> _Required task_:
Can you render every line of the items below as a JSON list of strings, one string per line, with blank lines left out?

> _Entries_:
++++

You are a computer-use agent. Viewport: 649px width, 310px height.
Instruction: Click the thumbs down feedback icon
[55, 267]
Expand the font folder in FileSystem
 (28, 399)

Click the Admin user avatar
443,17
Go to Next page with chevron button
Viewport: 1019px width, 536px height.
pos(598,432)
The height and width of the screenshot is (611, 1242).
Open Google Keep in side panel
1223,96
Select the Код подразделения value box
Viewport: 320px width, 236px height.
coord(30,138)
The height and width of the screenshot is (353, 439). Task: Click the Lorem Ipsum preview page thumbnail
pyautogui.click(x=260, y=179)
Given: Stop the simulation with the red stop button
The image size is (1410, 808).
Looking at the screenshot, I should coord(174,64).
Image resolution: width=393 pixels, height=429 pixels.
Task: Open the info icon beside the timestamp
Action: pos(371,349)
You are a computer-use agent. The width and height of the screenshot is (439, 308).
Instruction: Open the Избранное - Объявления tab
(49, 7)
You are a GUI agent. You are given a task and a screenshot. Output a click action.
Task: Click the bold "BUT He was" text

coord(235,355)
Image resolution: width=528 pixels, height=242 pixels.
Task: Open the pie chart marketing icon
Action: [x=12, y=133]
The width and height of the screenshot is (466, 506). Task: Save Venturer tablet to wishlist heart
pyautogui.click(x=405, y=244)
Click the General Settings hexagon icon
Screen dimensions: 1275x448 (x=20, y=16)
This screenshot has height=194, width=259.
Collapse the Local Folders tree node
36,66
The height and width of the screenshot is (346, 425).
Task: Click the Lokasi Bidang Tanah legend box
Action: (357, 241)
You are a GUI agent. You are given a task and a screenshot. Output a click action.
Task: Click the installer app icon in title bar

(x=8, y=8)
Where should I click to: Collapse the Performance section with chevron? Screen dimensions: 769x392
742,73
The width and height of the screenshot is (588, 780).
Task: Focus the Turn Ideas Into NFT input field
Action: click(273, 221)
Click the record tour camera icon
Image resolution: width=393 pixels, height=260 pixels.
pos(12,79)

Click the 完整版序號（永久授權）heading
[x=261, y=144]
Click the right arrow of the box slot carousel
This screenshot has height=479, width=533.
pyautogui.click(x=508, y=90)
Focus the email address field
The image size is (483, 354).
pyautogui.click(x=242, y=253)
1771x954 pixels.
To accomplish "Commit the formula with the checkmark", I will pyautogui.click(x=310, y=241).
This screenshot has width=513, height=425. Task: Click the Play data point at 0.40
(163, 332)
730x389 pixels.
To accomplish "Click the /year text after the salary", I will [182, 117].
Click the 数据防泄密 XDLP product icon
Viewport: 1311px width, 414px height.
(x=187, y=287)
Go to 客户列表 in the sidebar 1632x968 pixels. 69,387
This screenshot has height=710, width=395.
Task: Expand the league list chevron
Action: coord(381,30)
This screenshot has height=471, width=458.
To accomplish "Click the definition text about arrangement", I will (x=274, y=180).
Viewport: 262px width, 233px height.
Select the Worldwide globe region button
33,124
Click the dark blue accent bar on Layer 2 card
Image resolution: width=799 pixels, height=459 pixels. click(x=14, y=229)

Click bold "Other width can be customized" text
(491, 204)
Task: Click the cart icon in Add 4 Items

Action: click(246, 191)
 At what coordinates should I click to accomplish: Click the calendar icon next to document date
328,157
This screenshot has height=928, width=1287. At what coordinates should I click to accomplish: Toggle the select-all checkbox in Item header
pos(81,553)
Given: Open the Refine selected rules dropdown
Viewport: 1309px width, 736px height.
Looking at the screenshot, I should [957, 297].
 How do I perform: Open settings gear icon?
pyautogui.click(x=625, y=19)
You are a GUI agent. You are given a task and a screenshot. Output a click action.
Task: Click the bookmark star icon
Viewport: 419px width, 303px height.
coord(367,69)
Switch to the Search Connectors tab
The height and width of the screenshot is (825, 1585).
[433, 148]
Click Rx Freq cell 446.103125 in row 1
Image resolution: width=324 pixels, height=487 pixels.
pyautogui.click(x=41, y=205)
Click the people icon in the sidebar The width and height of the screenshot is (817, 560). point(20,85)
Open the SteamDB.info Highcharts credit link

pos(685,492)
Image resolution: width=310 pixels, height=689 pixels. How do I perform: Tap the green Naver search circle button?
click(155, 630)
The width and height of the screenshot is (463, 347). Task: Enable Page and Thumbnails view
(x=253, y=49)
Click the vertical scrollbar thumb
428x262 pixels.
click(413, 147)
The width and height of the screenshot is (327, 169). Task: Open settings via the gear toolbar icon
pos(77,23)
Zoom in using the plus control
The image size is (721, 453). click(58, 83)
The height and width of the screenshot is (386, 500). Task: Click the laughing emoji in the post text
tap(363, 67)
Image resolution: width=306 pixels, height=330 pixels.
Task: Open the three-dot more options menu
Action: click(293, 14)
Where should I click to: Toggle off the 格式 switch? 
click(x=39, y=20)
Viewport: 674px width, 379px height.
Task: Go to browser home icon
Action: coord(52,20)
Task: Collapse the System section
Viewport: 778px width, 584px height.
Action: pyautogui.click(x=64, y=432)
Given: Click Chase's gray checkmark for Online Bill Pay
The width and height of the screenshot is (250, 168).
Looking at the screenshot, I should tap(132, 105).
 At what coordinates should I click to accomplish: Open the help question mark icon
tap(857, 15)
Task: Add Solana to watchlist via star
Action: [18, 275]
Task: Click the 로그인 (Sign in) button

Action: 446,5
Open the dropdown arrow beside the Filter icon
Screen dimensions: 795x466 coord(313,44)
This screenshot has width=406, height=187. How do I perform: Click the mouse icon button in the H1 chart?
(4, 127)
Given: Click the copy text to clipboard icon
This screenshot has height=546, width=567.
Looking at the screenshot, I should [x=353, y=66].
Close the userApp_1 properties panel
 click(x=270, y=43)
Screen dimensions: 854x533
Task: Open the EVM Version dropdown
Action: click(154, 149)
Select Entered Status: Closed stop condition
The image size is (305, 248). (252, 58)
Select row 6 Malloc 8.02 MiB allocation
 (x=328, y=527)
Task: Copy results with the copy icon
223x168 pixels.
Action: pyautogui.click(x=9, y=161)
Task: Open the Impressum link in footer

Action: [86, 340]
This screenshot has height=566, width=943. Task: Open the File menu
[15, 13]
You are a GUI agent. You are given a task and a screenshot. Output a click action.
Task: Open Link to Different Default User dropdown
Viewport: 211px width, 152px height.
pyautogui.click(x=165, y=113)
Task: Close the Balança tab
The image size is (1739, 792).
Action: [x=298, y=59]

++++

> _Exercise response_:
[
  "You are a computer-use agent. Viewport: 649px width, 310px height.",
  "Instruction: Click the thumbs down feedback icon",
  "[55, 267]",
  "Expand the font folder in FileSystem",
  " (28, 399)",
  "Click the Admin user avatar",
  "443,17",
  "Go to Next page with chevron button",
  "Viewport: 1019px width, 536px height.",
  "pos(598,432)",
  "The height and width of the screenshot is (611, 1242).",
  "Open Google Keep in side panel",
  "1223,96",
  "Select the Код подразделения value box",
  "Viewport: 320px width, 236px height.",
  "coord(30,138)",
  "The height and width of the screenshot is (353, 439). Task: Click the Lorem Ipsum preview page thumbnail",
  "pyautogui.click(x=260, y=179)",
  "Given: Stop the simulation with the red stop button",
  "The image size is (1410, 808).",
  "Looking at the screenshot, I should coord(174,64).",
  "Image resolution: width=393 pixels, height=429 pixels.",
  "Task: Open the info icon beside the timestamp",
  "Action: pos(371,349)",
  "You are a computer-use agent. The width and height of the screenshot is (439, 308).",
  "Instruction: Open the Избранное - Объявления tab",
  "(49, 7)",
  "You are a GUI agent. You are given a task and a screenshot. Output a click action.",
  "Task: Click the bold \"BUT He was\" text",
  "coord(235,355)",
  "Image resolution: width=528 pixels, height=242 pixels.",
  "Task: Open the pie chart marketing icon",
  "Action: [x=12, y=133]",
  "The width and height of the screenshot is (466, 506). Task: Save Venturer tablet to wishlist heart",
  "pyautogui.click(x=405, y=244)",
  "Click the General Settings hexagon icon",
  "Screen dimensions: 1275x448 (x=20, y=16)",
  "This screenshot has height=194, width=259.",
  "Collapse the Local Folders tree node",
  "36,66",
  "The height and width of the screenshot is (346, 425).",
  "Task: Click the Lokasi Bidang Tanah legend box",
  "Action: (357, 241)",
  "You are a GUI agent. You are given a task and a screenshot. Output a click action.",
  "Task: Click the installer app icon in title bar",
  "(x=8, y=8)",
  "Where should I click to: Collapse the Performance section with chevron? Screen dimensions: 769x392",
  "742,73",
  "The width and height of the screenshot is (588, 780).",
  "Task: Focus the Turn Ideas Into NFT input field",
  "Action: click(273, 221)",
  "Click the record tour camera icon",
  "Image resolution: width=393 pixels, height=260 pixels.",
  "pos(12,79)",
  "Click the 完整版序號（永久授權）heading",
  "[x=261, y=144]",
  "Click the right arrow of the box slot carousel",
  "This screenshot has height=479, width=533.",
  "pyautogui.click(x=508, y=90)",
  "Focus the email address field",
  "The image size is (483, 354).",
  "pyautogui.click(x=242, y=253)",
  "1771x954 pixels.",
  "To accomplish \"Commit the formula with the checkmark\", I will pyautogui.click(x=310, y=241).",
  "This screenshot has width=513, height=425. Task: Click the Play data point at 0.40",
  "(163, 332)",
  "730x389 pixels.",
  "To accomplish \"Click the /year text after the salary\", I will [182, 117].",
  "Click the 数据防泄密 XDLP product icon",
  "Viewport: 1311px width, 414px height.",
  "(x=187, y=287)",
  "Go to 客户列表 in the sidebar 1632x968 pixels. 69,387",
  "This screenshot has height=710, width=395.",
  "Task: Expand the league list chevron",
  "Action: coord(381,30)",
  "This screenshot has height=471, width=458.",
  "To accomplish \"Click the definition text about arrangement\", I will (x=274, y=180).",
  "Viewport: 262px width, 233px height.",
  "Select the Worldwide globe region button",
  "33,124",
  "Click the dark blue accent bar on Layer 2 card",
  "Image resolution: width=799 pixels, height=459 pixels. click(x=14, y=229)",
  "Click bold \"Other width can be customized\" text",
  "(491, 204)",
  "Task: Click the cart icon in Add 4 Items",
  "Action: click(246, 191)",
  " At what coordinates should I click to accomplish: Click the calendar icon next to document date",
  "328,157",
  "This screenshot has height=928, width=1287. At what coordinates should I click to accomplish: Toggle the select-all checkbox in Item header",
  "pos(81,553)",
  "Given: Open the Refine selected rules dropdown",
  "Viewport: 1309px width, 736px height.",
  "Looking at the screenshot, I should [957, 297].",
  " How do I perform: Open settings gear icon?",
  "pyautogui.click(x=625, y=19)",
  "You are a GUI agent. You are given a task and a screenshot. Output a click action.",
  "Task: Click the bookmark star icon",
  "Viewport: 419px width, 303px height.",
  "coord(367,69)",
  "Switch to the Search Connectors tab",
  "The height and width of the screenshot is (825, 1585).",
  "[433, 148]",
  "Click Rx Freq cell 446.103125 in row 1",
  "Image resolution: width=324 pixels, height=487 pixels.",
  "pyautogui.click(x=41, y=205)",
  "Click the people icon in the sidebar The width and height of the screenshot is (817, 560). point(20,85)",
  "Open the SteamDB.info Highcharts credit link",
  "pos(685,492)",
  "Image resolution: width=310 pixels, height=689 pixels. How do I perform: Tap the green Naver search circle button?",
  "click(155, 630)",
  "The width and height of the screenshot is (463, 347). Task: Enable Page and Thumbnails view",
  "(x=253, y=49)",
  "Click the vertical scrollbar thumb",
  "428x262 pixels.",
  "click(413, 147)",
  "The width and height of the screenshot is (327, 169). Task: Open settings via the gear toolbar icon",
  "pos(77,23)",
  "Zoom in using the plus control",
  "The image size is (721, 453). click(58, 83)",
  "The height and width of the screenshot is (386, 500). Task: Click the laughing emoji in the post text",
  "tap(363, 67)",
  "Image resolution: width=306 pixels, height=330 pixels.",
  "Task: Open the three-dot more options menu",
  "Action: click(293, 14)",
  "Where should I click to: Toggle off the 格式 switch? ",
  "click(x=39, y=20)",
  "Viewport: 674px width, 379px height.",
  "Task: Go to browser home icon",
  "Action: coord(52,20)",
  "Task: Collapse the System section",
  "Viewport: 778px width, 584px height.",
  "Action: pyautogui.click(x=64, y=432)",
  "Given: Click Chase's gray checkmark for Online Bill Pay",
  "The width and height of the screenshot is (250, 168).",
  "Looking at the screenshot, I should tap(132, 105).",
  " At what coordinates should I click to accomplish: Open the help question mark icon",
  "tap(857, 15)",
  "Task: Add Solana to watchlist via star",
  "Action: [18, 275]",
  "Task: Click the 로그인 (Sign in) button",
  "Action: 446,5",
  "Open the dropdown arrow beside the Filter icon",
  "Screen dimensions: 795x466 coord(313,44)",
  "This screenshot has width=406, height=187. How do I perform: Click the mouse icon button in the H1 chart?",
  "(4, 127)",
  "Given: Click the copy text to clipboard icon",
  "This screenshot has height=546, width=567.",
  "Looking at the screenshot, I should [x=353, y=66].",
  "Close the userApp_1 properties panel",
  " click(x=270, y=43)",
  "Screen dimensions: 854x533",
  "Task: Open the EVM Version dropdown",
  "Action: click(154, 149)",
  "Select Entered Status: Closed stop condition",
  "The image size is (305, 248). (252, 58)",
  "Select row 6 Malloc 8.02 MiB allocation",
  " (x=328, y=527)",
  "Task: Copy results with the copy icon",
  "223x168 pixels.",
  "Action: pyautogui.click(x=9, y=161)",
  "Task: Open the Impressum link in footer",
  "Action: [86, 340]",
  "This screenshot has height=566, width=943. Task: Open the File menu",
  "[15, 13]",
  "You are a GUI agent. You are given a task and a screenshot. Output a click action.",
  "Task: Open Link to Different Default User dropdown",
  "Viewport: 211px width, 152px height.",
  "pyautogui.click(x=165, y=113)",
  "Task: Close the Balança tab",
  "The image size is (1739, 792).",
  "Action: [x=298, y=59]"
]